As the United States and hopefully the world pulls out of this economic downturn, one point we must accept is that the playing field has been changed forever. Why is this important? Because going forward whatever jobs or industries that are created must include the reality that those jobs can’t be exported or downsized. For example, what good is it if a company manufactures a product, hires workers, builds up an infrastructure and then five years later that company moves its operations to places where workers are paid one tenth the price and all the workers are laid off, or severely downsized, at best, until one day it’s “Closed Up Shop” time?
A friend of mine shared with me a story that I found quite interesting, one I’m sure you’ve heard from time to time. She designed and developed hand knit sweaters to be worn specifically by women. At first her business started slowly, and over time built up quite a clientelle. Many of her products were available at high end department stores across the country, until one day she noticed that the re-order list was beginning to go down. She visited one of the main stores that sold her sweaters. The buyer came out and asked her to accompany her to her office. Once in the office my friend learned that her products were being closely copied and manufactured overseas and sold at a quarter of the price. What many of us know today as “knock-offs.” Not quite the original, but close enough. Before too long my friend ceased operations. If the job recovery involves creating jobs that this can happen to, it is doomed to fail.

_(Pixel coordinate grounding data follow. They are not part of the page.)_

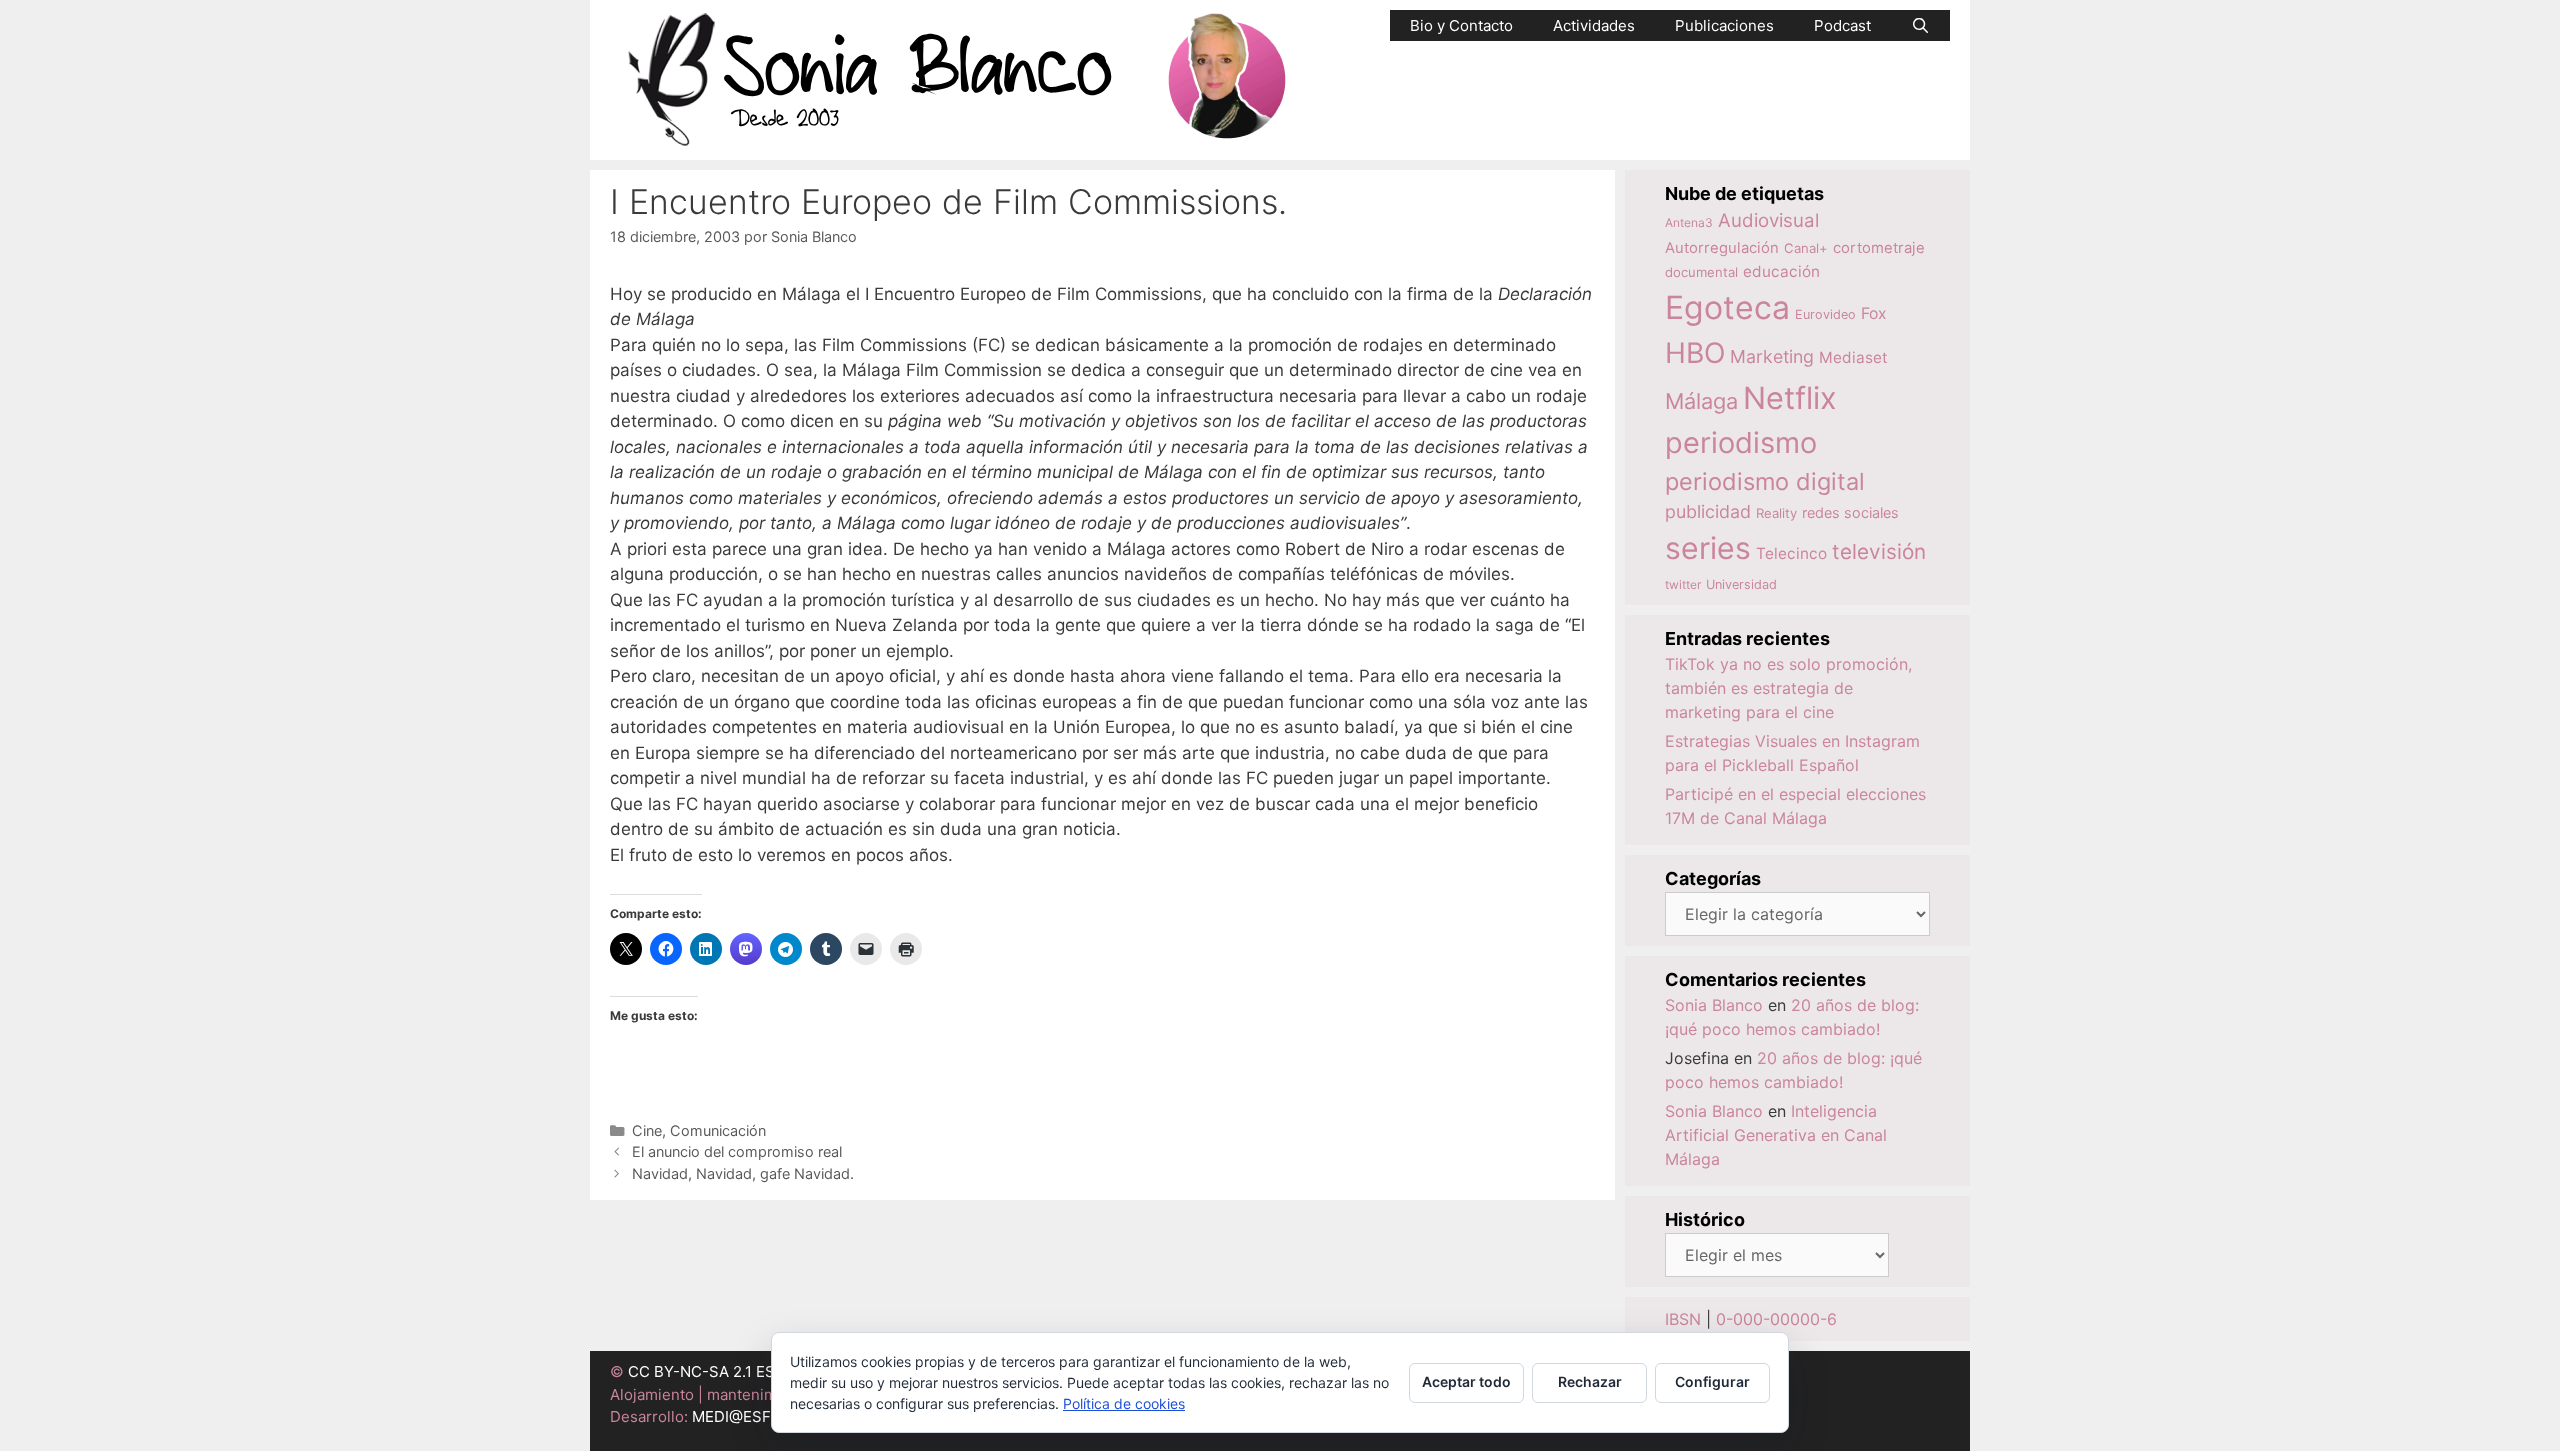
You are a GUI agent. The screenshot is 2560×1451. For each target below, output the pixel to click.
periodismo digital (1765, 481)
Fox (1874, 313)
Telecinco (1791, 553)
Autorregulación (1722, 248)
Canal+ (1806, 248)
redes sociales (1850, 512)
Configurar (1712, 1381)
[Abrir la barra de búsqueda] (1920, 25)
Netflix (1790, 397)
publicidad (1708, 511)
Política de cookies (1124, 1403)
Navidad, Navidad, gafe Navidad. (743, 1173)
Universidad (1741, 584)
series (1708, 548)
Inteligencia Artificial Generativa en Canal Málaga (1776, 1135)
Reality (1776, 513)
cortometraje (1879, 248)
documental (1701, 272)
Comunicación (718, 1130)
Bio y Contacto (1461, 25)
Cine (647, 1130)
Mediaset (1853, 357)
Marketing (1772, 356)
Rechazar (1590, 1381)
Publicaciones (1724, 25)
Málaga (1701, 401)
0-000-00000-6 (1776, 1319)
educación (1781, 271)
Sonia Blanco (1714, 1005)
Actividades (1594, 25)
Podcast (1842, 25)
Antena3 (1689, 222)
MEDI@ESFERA (746, 1416)
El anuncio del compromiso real (737, 1151)
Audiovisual (1768, 220)
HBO (1695, 353)
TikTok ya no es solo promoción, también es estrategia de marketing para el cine (1788, 688)
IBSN (1683, 1319)
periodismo (1741, 442)
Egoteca (1727, 307)
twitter (1683, 584)
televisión (1879, 551)
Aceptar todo (1466, 1381)
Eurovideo (1825, 314)
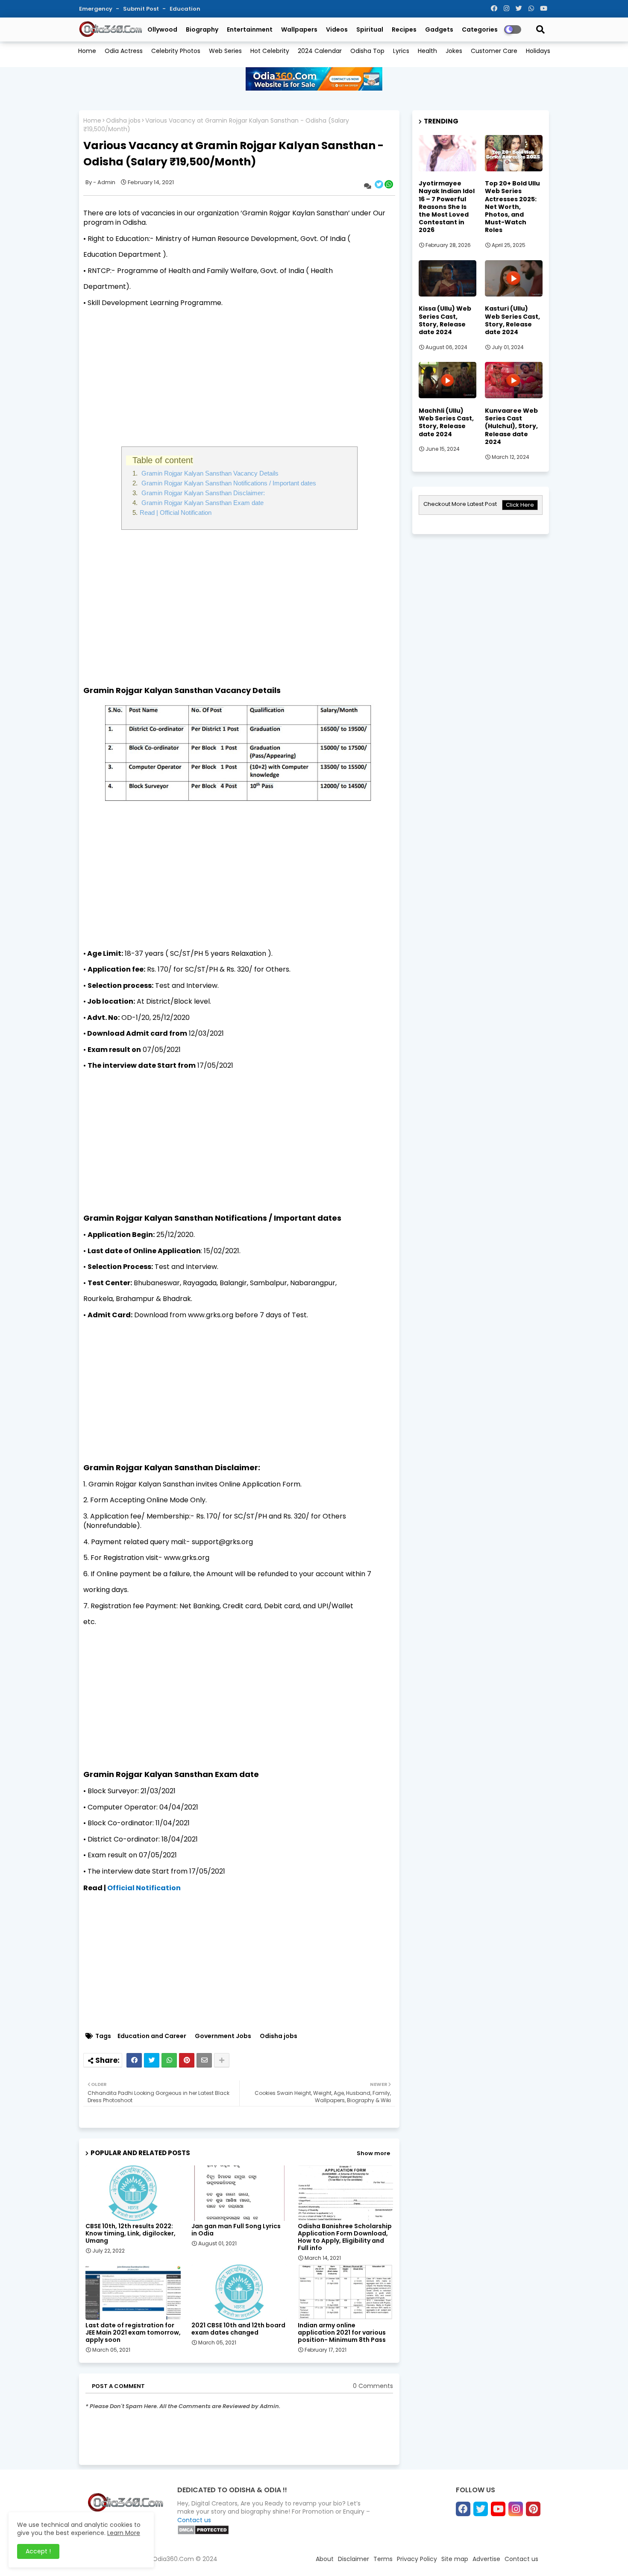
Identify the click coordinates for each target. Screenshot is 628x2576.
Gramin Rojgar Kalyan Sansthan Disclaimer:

The challenge is to create jobs that cannot be easily duplicated at a lower cost, while at the same time making them accessible to an open world market. I heard the other day a financial expert say there are only three areas that America has that can’t be easily transferred at will. Silicon Valley, Entertainment, and Finance. Yes indeed, offices and subsidiaries can be opened around the world, but these industries are a lot harder to transfer at will. This list must be added to in order for a new economic boom to take hold. Not only in the United States, but around the world. We can’t allow ourselves to so easily become interchangeable parts, or nothing short of work ants.
There it is, for all the brilliant minds to ponder….The Challenge. Building a moat around the country, bolting the doors, and constructing fences is not going to help us one bit. The world has to be engaged with all forms of uniqueness. Each country has to develop a speciality that only they can do the best. Impossible? I think not. Ever heard of “Swiss chocolates?”